The Corporate Mindset
Winning in Strat-O-Matic requires a corporate mindset.   You’re investing in player cards, ones that hopefully get better every year.  


The “Sell High, Buy Low” strategy works not only for the Stock Market but your own Strat-O-Matic team.  


Unfortunately, Wall Street has a determined market value for any transaction, at least at the time of exchange.   A Strat-O-Matic league has no such guide or method of collating divergent opinions.  


While you can ascertain a specific, valid player value for your team, no certainty exists that other managers share a similar analysis or opinion.  Bias, player and team needs, different evaluative frameworks contribute to this discrepancy.


The individual manager, however, has control of his assessment and attitude of risk/reward, and as such, can make decisions regarding his roster management system as well as engage in draft and/or trading decisions accordingly.  


In many respects, managing a Strat-O-Matic roster involves the same elements that govern financial investments.   The best portfolios contain various levels of risk and allow for different return dates.


Every Strat-O-Matic roster should have safe, consistent players.   Hopefully, a Strat-O-Matic roster has its highest percentage of players in the safe category, not the “risk” group.   Yet a balanced roster also requires players that fit into a risk/reward framework.  Scouting and obtaining the “safe” players requires much less work and insight than ascertaining those players best suited for succeeding in the risk/reward model.   Balancing the two considerations requires a proper ratio, just as it does with a financial portfolio.


A Strat-O-Matic roster that accounts for peak productivity also translates into periods of continued success.   Having a majority of players in their prime seasons of performance works well for contemporary seasons, not necessarily future ones.   For this reason, obtaining some of the “higher risk” players may mature in the future, thus minimizing any unnecessary or unwanted period of transition.


A corporate mindset also requires an accounting of mental or psychological conditions.

How do you handle risk?   Are you liberal or conservative in your investment strategies?   Some individuals build a portfolio around stocks and high-growth money market funds.   Others focus almost exclusively on such instruments as certificate of deposits or bonds, both of which offer much less risk as well as a lower rate of return.

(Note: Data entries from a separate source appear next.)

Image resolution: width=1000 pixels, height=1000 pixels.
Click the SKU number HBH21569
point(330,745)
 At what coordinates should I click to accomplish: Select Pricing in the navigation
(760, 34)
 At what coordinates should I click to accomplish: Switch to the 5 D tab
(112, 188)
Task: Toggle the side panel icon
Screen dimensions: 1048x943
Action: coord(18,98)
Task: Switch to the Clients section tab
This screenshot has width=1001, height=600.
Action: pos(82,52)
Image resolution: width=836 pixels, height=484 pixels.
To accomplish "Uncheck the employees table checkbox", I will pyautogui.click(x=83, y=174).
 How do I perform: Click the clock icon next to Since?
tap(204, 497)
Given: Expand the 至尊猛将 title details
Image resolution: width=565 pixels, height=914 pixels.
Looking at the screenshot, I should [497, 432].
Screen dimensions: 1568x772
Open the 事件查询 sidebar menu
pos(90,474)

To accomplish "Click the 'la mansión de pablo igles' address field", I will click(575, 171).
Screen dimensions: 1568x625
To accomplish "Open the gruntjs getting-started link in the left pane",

Like playing the Stock Market, knowing your own basic inclinations and tendencies helps the decision-making process.   Can you live the results of a draft-day decision or trade?   Will you experience indecision or regret over a particular trade?  Can you handle the volatility of the potential outcome?  


You are the sole judge in determining whether or not engaging in speculative matters provides great benefits, mental stress, or losses.   Knowing what you can and cannot handle often provides the greatest rule of thumb in making any decision, whether financial or in the small world of baseball simulation games.     

Knowledge remains the best weapon against risk and uncertainty.  Understanding your own goals and utilizing the best prognostication methods minimize loss.   You don’t have to follow trendy or advanced formulas either.   Making a decision doesn’t require advantage statistical formulas, just a little more common sense than anything else.

The “Knowledge is Power” adage remains a little pedestrian, but nevertheless holds value as a human truism.  Buying and selling stocks on “tips” or “hunches” rarely creates financial success.  Making informed decisions based on company trends, history, and developments doesn’t eliminate fortune or risk, but you can live with the results, whether positive or negative, more easily.

Think “Corporate” when playing Strat-O-Matic.  Much of the game’s actions and processes share many similarities with financial investment strategies and models.